■ **Textauszug**
● ● ● ●
Stefan Heucke

Holzbläsersonaten op. 114

Daniela Koch (Flöte), Ramón Ortega Quero (Oboe), Simon Degenkolbe (Klarinette), Marceau Lefèvre (Fagott), Kimiko Imani (Klavier), GyuTae Ha (Klavier), Tobias Haunhorst (Klavier)

Rubrik: Rezension
Verlag/Label: gwk-records
erschienen in: das Orchester 5/2024 , Seite 75

Die vier Holzbläsersonaten des 1959 in Baden-Württemberg geborenen, jetzt in Nordrhein-Westfalen und Italien lebenden Komponisten Stefan Heucke sind das produktive Ergebnis des Pandemie-Jahres 2020. Dank eines Künstlerstipendiums des Landes Nordrhein-Westfalen konnte der Komponist seinen Plan, einen Zyklus von Holzbläser-Sonaten zu schreiben, verwirklichen.
Die Sonaten sind in ihrer Konzeption und Tonsprache traditionsgebunden. Sie halten nicht nur an der Tonalität fest, sie sind auch formal eng an überkommene Satzmuster gebunden. Die Flötensonate op. 114 Nr. 1 folgt der Dreisätzigkeit mit einem Allegretto grazioso in der Sonatenhauptsatzform, gefolgt von einem ausgedehnten Menuetto antico, das mit der Variationsform kombiniert wird. Der Schlusssatz ist ein flirrendes, einem Perpetuum Mobile ähnliches effektvolles Rondo. In der ebenso dreisätzigen Oboensonate op. 114 Nr. 2 sind die Satzcharaktere verändert, indem die Oboe mit einem Andante mit weitgeschwungenen, nachdenklich stimmenden Melodiebögen die Sonate eröffnet, während der zweite Satz Allegro agitato der ABA-Form eines Scherzos mit einer etwas süßlich-trivialen Melodik im B-Teil Genüge tut, bevor der dritte Satz im Largo anhebt und nach einigen Tempowechseln – darunter auch kontrastierende polyfone Abschnitte – dorthin zurückkehrt.
Viersätzig ist die Klarinettensonate op. 114 Nr. 3, mit einem rhythmisch profilierten Kopfsatz Allegro molto appassionato, der den Tonumfang der Klarinette bis ins höchste Register nutzt und mit einem vollgriffigen Klaviersatz den leidenschaftlichen Ausdruck unterstreicht. Der folgende langsame Satz intoniert überraschend die Liedmelodie O du stille Zeit von Cesar Bresgen und variiert diese einfallsreich. Während der Komposition erhielt Heucke in der Pandemiephase ein Video mit diesem Lied, das er dann ins Zentrum seiner Sonate stellte. Der dritte Satz Quasi un Minuetto bürstet den Tanztyp gegen den Strich. Der turbulente vierte Satz Presto possibile greift auf Vorheriges zurück und wird von Heucke als „Totentanz mit Tarantellacharakter“ bezeichnet. Die Fagottsonate op. 114 Nr. 4 ist wie auch die anderen Sonaten äußerst instrumentengerecht geschrieben und lässt den ambivalenten Charakter des Fagotts deutlich werden: die gewichtige Tiefe zu Beginn im Tempo moderato ma con maestositá, dann die scherzohaften Staccatopassagen, die auch den Mittelsatz Presto leggiero bestimmen, der zudem die tenorale Farbe auskostet. Der Finalsatz präsentiert effektvolle Trillerpartien, marschartige Rhythmik und eine kurze Fagottkadenz.
Die mit großer Spielfreude interpretierten Sonaten Heuckes sind eine hörerfreundliche, ideenreiche Musik, die ganz im Geiste des klassischen Divertimentos steht – dabei alles Avantgardistische vermeidend.
● ● ● ●
■ **Aufgabe**
Ändere im Textauszug den Abschnitt zwischen „Rubrik: Rezension“ und „zu schreiben, verwirklichen.“ einschließlich, indem du „Künstlerstipendiums“ durch „Arbeitsstipendiums“ ersetzt. Gib ihn dann wieder.

■ **Vorgegebene Daten**
● ● ● ●
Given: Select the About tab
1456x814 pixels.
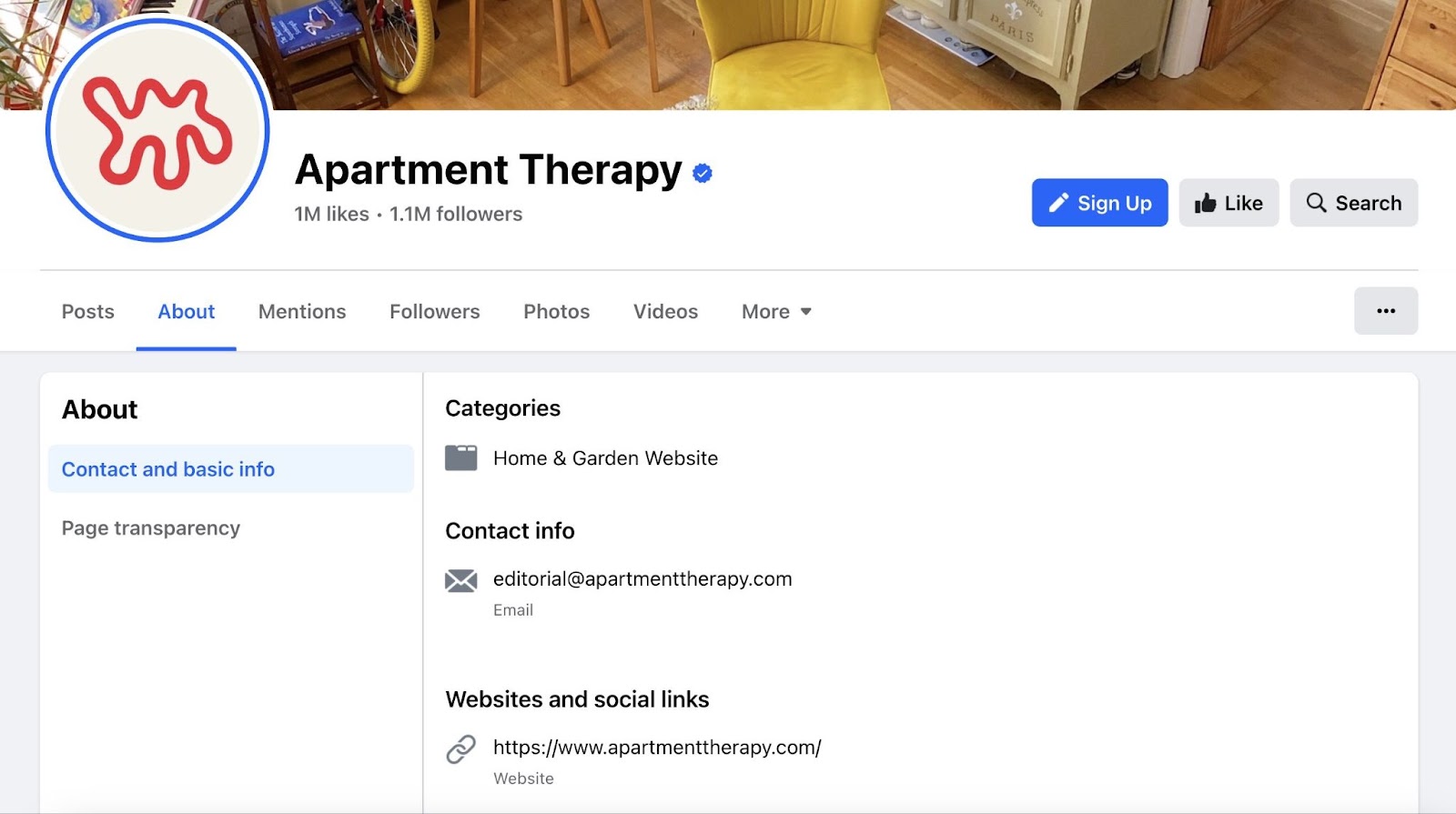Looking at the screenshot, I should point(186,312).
● ● ● ●
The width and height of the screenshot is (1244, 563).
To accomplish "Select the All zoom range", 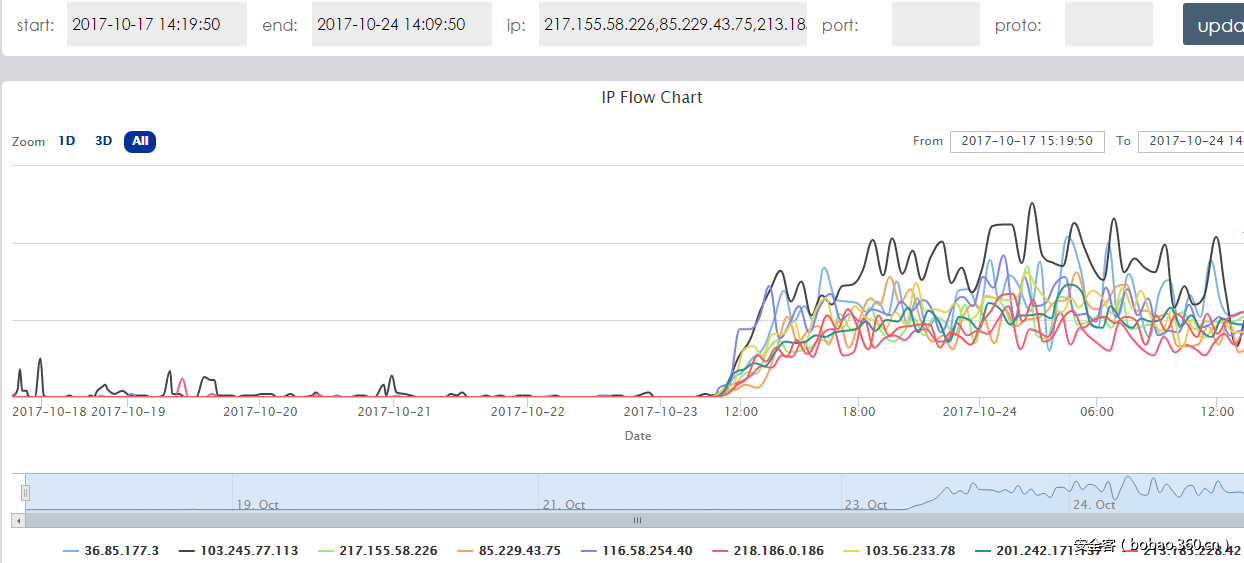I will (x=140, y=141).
● ● ● ●
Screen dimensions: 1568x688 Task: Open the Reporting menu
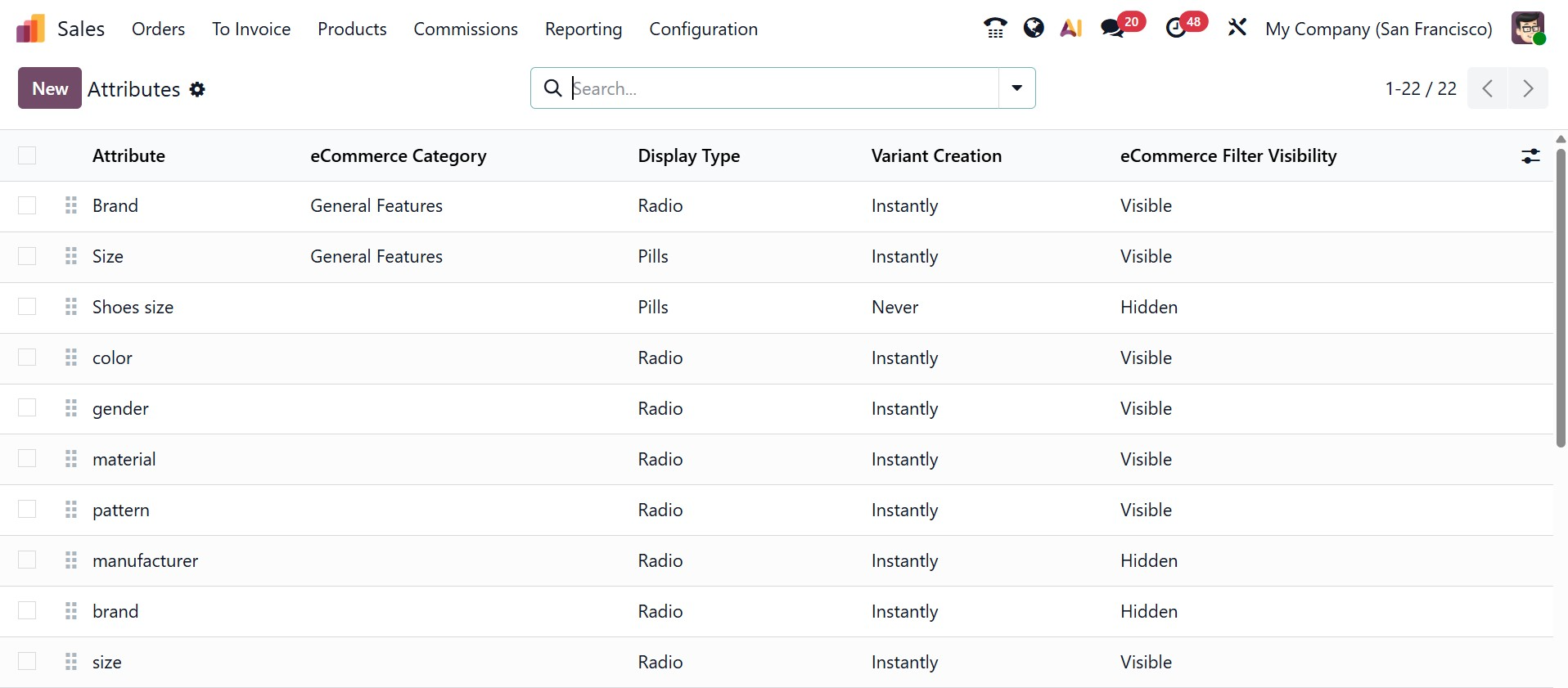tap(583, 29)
● ● ● ●
■ **Ergebnis**
Rubrik: Rezension
Verlag/Label: gwk-records
erschienen in: das Orchester 5/2024 , Seite 75

Die vier Holzbläsersonaten des 1959 in Baden-Württemberg geborenen, jetzt in Nordrhein-Westfalen und Italien lebenden Komponisten Stefan Heucke sind das produktive Ergebnis des Pandemie-Jahres 2020. Dank eines Arbeitsstipendiums des Landes Nordrhein-Westfalen konnte der Komponist seinen Plan, einen Zyklus von Holzbläser-Sonaten zu schreiben, verwirklichen.